Erst vor Kurzem wurden in Deutschland noch «Massenarbeitslosigkeit» und «soziale Unruhen» prophezeit, falls sich das Land einem sofortigen europäischen Embargo von russischem Gas und Erdöl hätte anschliessen sollen. Doch während Bundeskanzler Olaf Scholz vor einer «Rezession» warnte, arbeitete sein Wirtschaftsminister Robert Habeck längst an der Loslösung von der selbst verschuldeten deutschen Abhängigkeit von Russland. So erklärt sich, dass Habeck dieser Tage plötzlich sagt:
Habeck gab bekannt, es sei gelungen, die Abhängigkeit von Russland drastisch zu senken. Möglich war dies anscheinend dank eines Abkommens mit Polen, wie deutsche Medien melden. Vor Beginn des Kriegs in der Ukraine seien noch 35 Prozent des Erdöls aus Russland gekommen, heute seien es noch 12 Prozent, erklärte Habeck. Diese verbliebene 12 Prozent entfallen allein auf eine Raffinerie im ostdeutschen Schwedt, die bislang völlig abhängig von Russland war: Sie wird von einem russischen Staatskonzern gemanagt und ist an eine Pipeline aus Russland angebunden. Diese Raffinerie deckt unter anderem den gesamten Kerosin-Bedarf des Flughafens in Berlin.
Doch auch für diese Raffinerie in Schwedt will Habeck bald eine Alternative haben. Anscheinend wird geschaut, ob sich die Raffinerie per Schiff versorgen lässt, via den polnischen Hafen Danzig. Es handle sich nur um Tage - und Deutschland wäre unabhängig von russischem Erdöl. Zuvor war die Unabhängigkeit erst für Ende des Jahres geplant.
Es kommt zur Entkoppelung: Die EU und vor allem Deutschland lösen sich von Russland; Russland von der EU und vom Westen generell. Der Chefökonom der internationalen Energieagentur, Fatih Birol, sagte, Russlands Blockade zeige, wie das Land bestehende Abkommen politisiere. «Dies beschleunigt nur die europäische Abkehr von russischen Energielieferungen.» Russland wird isoliert.

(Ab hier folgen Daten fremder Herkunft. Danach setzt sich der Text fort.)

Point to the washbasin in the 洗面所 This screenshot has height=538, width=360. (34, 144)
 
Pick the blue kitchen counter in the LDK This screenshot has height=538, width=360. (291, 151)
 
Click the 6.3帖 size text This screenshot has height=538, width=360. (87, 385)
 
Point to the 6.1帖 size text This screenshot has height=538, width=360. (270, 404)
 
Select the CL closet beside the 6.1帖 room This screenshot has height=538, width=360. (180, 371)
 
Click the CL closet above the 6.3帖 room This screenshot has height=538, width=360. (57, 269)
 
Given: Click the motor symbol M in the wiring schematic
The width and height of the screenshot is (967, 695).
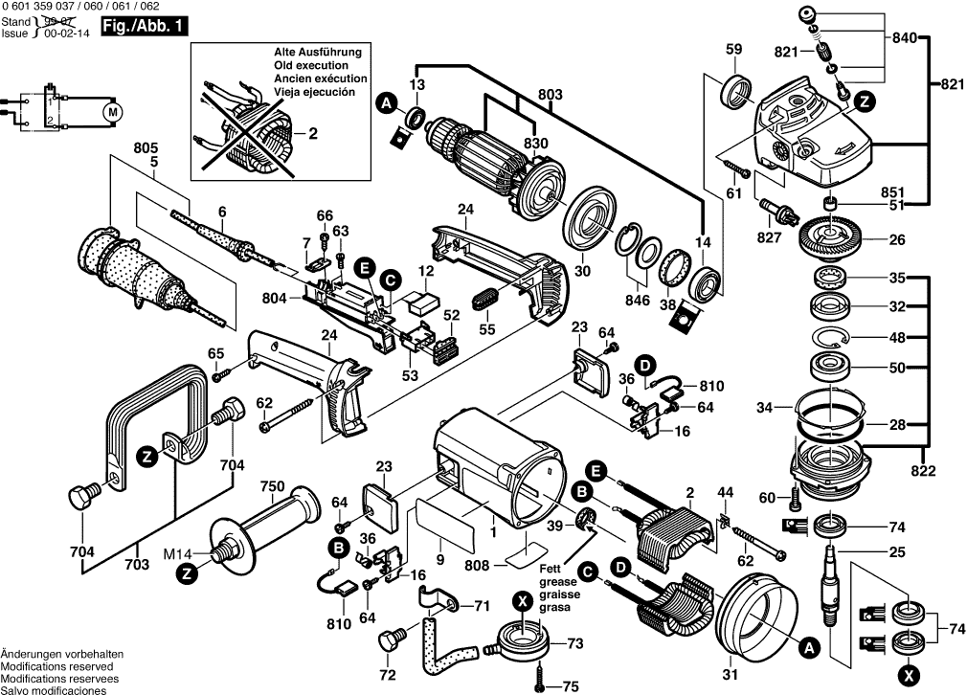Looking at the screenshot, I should (114, 111).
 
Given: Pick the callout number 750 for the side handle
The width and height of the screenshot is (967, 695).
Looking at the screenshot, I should (273, 486).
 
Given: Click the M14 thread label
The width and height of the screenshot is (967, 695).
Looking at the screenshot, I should (200, 552).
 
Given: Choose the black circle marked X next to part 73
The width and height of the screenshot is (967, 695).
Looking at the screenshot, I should (522, 600).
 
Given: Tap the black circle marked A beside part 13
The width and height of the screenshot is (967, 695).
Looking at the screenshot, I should (385, 102).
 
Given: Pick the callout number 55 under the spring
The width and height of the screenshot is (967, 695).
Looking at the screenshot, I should (487, 328).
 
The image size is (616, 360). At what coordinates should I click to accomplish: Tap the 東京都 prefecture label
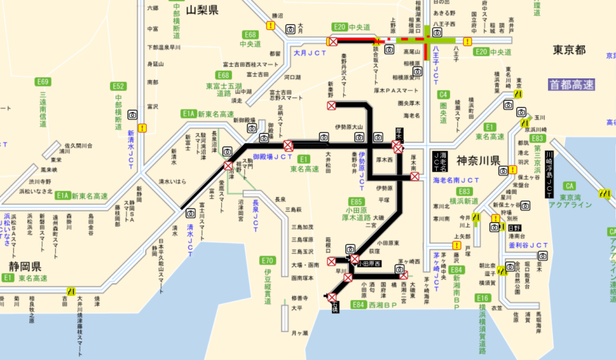point(569,50)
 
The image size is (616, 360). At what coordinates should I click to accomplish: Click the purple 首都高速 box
point(571,85)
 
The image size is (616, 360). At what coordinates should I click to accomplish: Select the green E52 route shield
point(119,86)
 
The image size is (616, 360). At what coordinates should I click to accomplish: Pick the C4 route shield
point(443,94)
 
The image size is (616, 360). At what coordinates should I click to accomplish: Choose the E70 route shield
point(268,261)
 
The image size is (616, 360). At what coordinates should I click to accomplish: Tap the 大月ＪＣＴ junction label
point(310,53)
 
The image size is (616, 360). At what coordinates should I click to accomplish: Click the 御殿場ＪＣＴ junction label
point(273,157)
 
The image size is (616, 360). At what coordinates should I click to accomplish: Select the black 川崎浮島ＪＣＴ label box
point(548,175)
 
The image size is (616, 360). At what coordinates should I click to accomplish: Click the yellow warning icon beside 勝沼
point(271,26)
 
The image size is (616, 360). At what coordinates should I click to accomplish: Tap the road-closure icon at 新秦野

Eine weitere Folge dürfte nun sein, dass Deutschland seinen Widerstand aufgeben kann gegen ein europäisches Embargo von russischem Erdöl. Ein solches Embargo könnte also bald folgen und Russland empfindlich treffen. In den Jahren vor dem Angriff auf die Ukraine war Rohöl mit Abstand Russlands wichtigstes Exportprodukt: es machte etwas mehr als einen Viertel aller russischer Exporte aus. Zuvor hatte Frankreich ein solches Embargo schon vehement gefordert. Italiens Ministerpräsident Mario Draghi sagte, Europa müsse sich entscheiden, was wichtiger sei, dass die Klimaanlage funktioniere - oder Frieden zu haben.
Wirtschaftsminister Habeck sagt, ein Embargo sei handhabbar geworden - dennoch könnte die Wirtschaft in Deutschland leiden und in Europa allgemein. Robin Brooks, Chefökonom vom globalen Finanzindustrie-Verband IIF, weist darauf hin, dass die Erwartungen der Unternehmen viel düsterer geworden seien, weil sie mittlerweile ein umfassendes Energieembargo für unvermeidlich halten.
Die Dinge bewegen sich schnell, wozu es eben in Deutschland hiess «geht nicht» geht auf einmal. So lässt sich auch mit Fug und Recht fragen, ob frühere Einschätzungen zu möglichen wirtschaftlichen Schäden noch ihre Gültigkeit haben. Dennoch greift man für eine Abschätzung einstweilen auf Berechnungen zurück, welche die KOF Konjunkturforschungsstelle der ETH Zürich vor einigen Tagen veröffentlicht hat. Die KOF ging folgender Frage nach: Was würde passieren, wenn es einen Stopp gibt für alle russischen Exporte von Energieträgern und Rohstoffen in die Europäische Union?
Es wäre ein harter Schlag, aber die Schweizer Wirtschaft würde noch immer wachsen, eine Rezession würde es nicht geben. Laut KOF gäbe es 2022 kein Wachstum von gut 3 Prozent, sondern von 1 Prozent. Es gingen also 2 Prozentpunkte an Wachstum verloren - das wären 15 Milliarden Franken an Wertschöpfung. 2023 käme eine weitere Wachstumseinbusse dazu: 3.5 Prozentpunkte gingen an Wachstum verloren. Total ist ein Wachstumsverlust von 5.5 Prozentpunkten, verteilt über zwei Jahre prognostiziert - oder ungefähr 41 Milliarden Franken.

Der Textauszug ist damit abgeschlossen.